Entries provided:
◆ ◆ ◆ ◆ ◆
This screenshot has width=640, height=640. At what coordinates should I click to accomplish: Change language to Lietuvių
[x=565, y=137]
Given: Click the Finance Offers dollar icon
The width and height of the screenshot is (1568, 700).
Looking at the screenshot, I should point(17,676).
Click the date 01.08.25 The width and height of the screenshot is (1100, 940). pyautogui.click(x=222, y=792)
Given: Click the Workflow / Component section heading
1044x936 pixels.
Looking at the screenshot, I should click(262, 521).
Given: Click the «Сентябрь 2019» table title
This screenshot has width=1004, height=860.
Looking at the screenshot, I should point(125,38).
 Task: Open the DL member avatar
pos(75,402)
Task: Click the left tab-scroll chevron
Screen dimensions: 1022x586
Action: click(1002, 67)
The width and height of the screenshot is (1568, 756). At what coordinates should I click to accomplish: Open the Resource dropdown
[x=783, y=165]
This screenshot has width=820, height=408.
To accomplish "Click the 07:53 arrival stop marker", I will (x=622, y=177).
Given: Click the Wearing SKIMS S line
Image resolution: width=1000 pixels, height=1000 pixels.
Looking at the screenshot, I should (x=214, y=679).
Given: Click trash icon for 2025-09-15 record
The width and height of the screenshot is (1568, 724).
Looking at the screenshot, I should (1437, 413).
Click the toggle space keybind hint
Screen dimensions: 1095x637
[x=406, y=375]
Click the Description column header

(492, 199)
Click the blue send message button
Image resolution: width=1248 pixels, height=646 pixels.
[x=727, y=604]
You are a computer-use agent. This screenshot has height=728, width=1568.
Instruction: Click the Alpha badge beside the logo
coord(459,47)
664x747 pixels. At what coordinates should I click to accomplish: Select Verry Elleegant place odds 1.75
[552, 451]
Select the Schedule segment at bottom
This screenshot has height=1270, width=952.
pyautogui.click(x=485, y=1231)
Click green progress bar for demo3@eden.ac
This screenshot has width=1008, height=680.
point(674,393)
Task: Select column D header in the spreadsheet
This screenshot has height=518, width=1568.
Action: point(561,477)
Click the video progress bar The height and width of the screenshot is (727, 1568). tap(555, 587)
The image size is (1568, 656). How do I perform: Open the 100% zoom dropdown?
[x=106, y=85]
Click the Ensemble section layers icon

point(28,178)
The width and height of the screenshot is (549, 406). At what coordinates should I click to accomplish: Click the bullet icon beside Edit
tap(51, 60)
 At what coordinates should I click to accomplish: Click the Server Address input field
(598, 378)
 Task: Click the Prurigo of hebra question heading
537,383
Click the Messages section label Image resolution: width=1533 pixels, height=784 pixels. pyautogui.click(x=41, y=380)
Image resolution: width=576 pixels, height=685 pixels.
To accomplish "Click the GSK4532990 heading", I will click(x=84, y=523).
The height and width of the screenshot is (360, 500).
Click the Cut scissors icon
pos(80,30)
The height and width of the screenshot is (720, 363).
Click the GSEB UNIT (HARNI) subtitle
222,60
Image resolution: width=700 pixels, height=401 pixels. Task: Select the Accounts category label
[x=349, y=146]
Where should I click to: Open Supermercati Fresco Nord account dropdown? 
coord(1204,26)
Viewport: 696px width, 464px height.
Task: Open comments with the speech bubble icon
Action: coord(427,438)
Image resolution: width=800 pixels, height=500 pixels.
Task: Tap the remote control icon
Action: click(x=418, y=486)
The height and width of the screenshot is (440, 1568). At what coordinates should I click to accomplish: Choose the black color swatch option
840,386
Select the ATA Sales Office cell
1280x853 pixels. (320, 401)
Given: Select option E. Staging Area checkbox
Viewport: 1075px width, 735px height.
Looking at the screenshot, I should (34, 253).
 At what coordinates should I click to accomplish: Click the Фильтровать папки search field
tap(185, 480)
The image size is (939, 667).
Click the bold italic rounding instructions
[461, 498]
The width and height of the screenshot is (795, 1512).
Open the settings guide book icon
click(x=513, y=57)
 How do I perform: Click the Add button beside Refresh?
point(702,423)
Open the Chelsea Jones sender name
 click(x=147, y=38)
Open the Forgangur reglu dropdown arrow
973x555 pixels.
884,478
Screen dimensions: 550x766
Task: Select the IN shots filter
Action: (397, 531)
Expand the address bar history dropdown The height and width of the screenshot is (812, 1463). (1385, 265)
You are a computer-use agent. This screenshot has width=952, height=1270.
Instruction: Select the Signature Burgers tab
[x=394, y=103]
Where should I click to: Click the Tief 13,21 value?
◆ ◆ ◆ ◆ ◆
Return all of the records above word for word, with nothing changed, added, or left out.

Final result:
This screenshot has width=640, height=640. At what coordinates should I click to accomplish: Change language to Lietuvių
[x=565, y=137]
Given: Click the Finance Offers dollar icon
The width and height of the screenshot is (1568, 700).
Looking at the screenshot, I should point(17,676).
Click the date 01.08.25 The width and height of the screenshot is (1100, 940). pyautogui.click(x=222, y=792)
Given: Click the Workflow / Component section heading
1044x936 pixels.
Looking at the screenshot, I should click(262, 521).
Given: Click the «Сентябрь 2019» table title
This screenshot has width=1004, height=860.
Looking at the screenshot, I should point(125,38).
 Task: Open the DL member avatar
pos(75,402)
Task: Click the left tab-scroll chevron
Screen dimensions: 1022x586
Action: click(1002, 67)
The width and height of the screenshot is (1568, 756). At what coordinates should I click to accomplish: Open the Resource dropdown
[x=783, y=165]
This screenshot has width=820, height=408.
To accomplish "Click the 07:53 arrival stop marker", I will (x=622, y=177).
Given: Click the Wearing SKIMS S line
Image resolution: width=1000 pixels, height=1000 pixels.
Looking at the screenshot, I should (x=214, y=679).
Given: Click trash icon for 2025-09-15 record
The width and height of the screenshot is (1568, 724).
Looking at the screenshot, I should (1437, 413).
Click the toggle space keybind hint
Screen dimensions: 1095x637
[x=406, y=375]
Click the Description column header

(492, 199)
Click the blue send message button
Image resolution: width=1248 pixels, height=646 pixels.
[x=727, y=604]
You are a computer-use agent. This screenshot has height=728, width=1568.
Instruction: Click the Alpha badge beside the logo
coord(459,47)
664x747 pixels. At what coordinates should I click to accomplish: Select Verry Elleegant place odds 1.75
[552, 451]
Select the Schedule segment at bottom
This screenshot has height=1270, width=952.
pyautogui.click(x=485, y=1231)
Click green progress bar for demo3@eden.ac
This screenshot has width=1008, height=680.
point(674,393)
Task: Select column D header in the spreadsheet
This screenshot has height=518, width=1568.
Action: point(561,477)
Click the video progress bar The height and width of the screenshot is (727, 1568). tap(555, 587)
The image size is (1568, 656). How do I perform: Open the 100% zoom dropdown?
[x=106, y=85]
Click the Ensemble section layers icon

point(28,178)
The width and height of the screenshot is (549, 406). At what coordinates should I click to accomplish: Click the bullet icon beside Edit
tap(51, 60)
 At what coordinates should I click to accomplish: Click the Server Address input field
(598, 378)
 Task: Click the Prurigo of hebra question heading
537,383
Click the Messages section label Image resolution: width=1533 pixels, height=784 pixels. pyautogui.click(x=41, y=380)
Image resolution: width=576 pixels, height=685 pixels.
To accomplish "Click the GSK4532990 heading", I will click(x=84, y=523).
The height and width of the screenshot is (360, 500).
Click the Cut scissors icon
pos(80,30)
The height and width of the screenshot is (720, 363).
Click the GSEB UNIT (HARNI) subtitle
222,60
Image resolution: width=700 pixels, height=401 pixels. Task: Select the Accounts category label
[x=349, y=146]
Where should I click to: Open Supermercati Fresco Nord account dropdown? 
coord(1204,26)
Viewport: 696px width, 464px height.
Task: Open comments with the speech bubble icon
Action: coord(427,438)
Image resolution: width=800 pixels, height=500 pixels.
Task: Tap the remote control icon
Action: click(x=418, y=486)
The height and width of the screenshot is (440, 1568). At what coordinates should I click to accomplish: Choose the black color swatch option
840,386
Select the ATA Sales Office cell
1280x853 pixels. (320, 401)
Given: Select option E. Staging Area checkbox
Viewport: 1075px width, 735px height.
Looking at the screenshot, I should (34, 253).
 At what coordinates should I click to accomplish: Click the Фильтровать папки search field
tap(185, 480)
The image size is (939, 667).
Click the bold italic rounding instructions
[461, 498]
The width and height of the screenshot is (795, 1512).
Open the settings guide book icon
click(x=513, y=57)
 How do I perform: Click the Add button beside Refresh?
point(702,423)
Open the Chelsea Jones sender name
 click(x=147, y=38)
Open the Forgangur reglu dropdown arrow
973x555 pixels.
884,478
Screen dimensions: 550x766
Task: Select the IN shots filter
Action: (397, 531)
Expand the address bar history dropdown The height and width of the screenshot is (812, 1463). (1385, 265)
You are a computer-use agent. This screenshot has width=952, height=1270.
Instruction: Select the Signature Burgers tab
[x=394, y=103]
Where should I click to: Click the Tief 13,21 value?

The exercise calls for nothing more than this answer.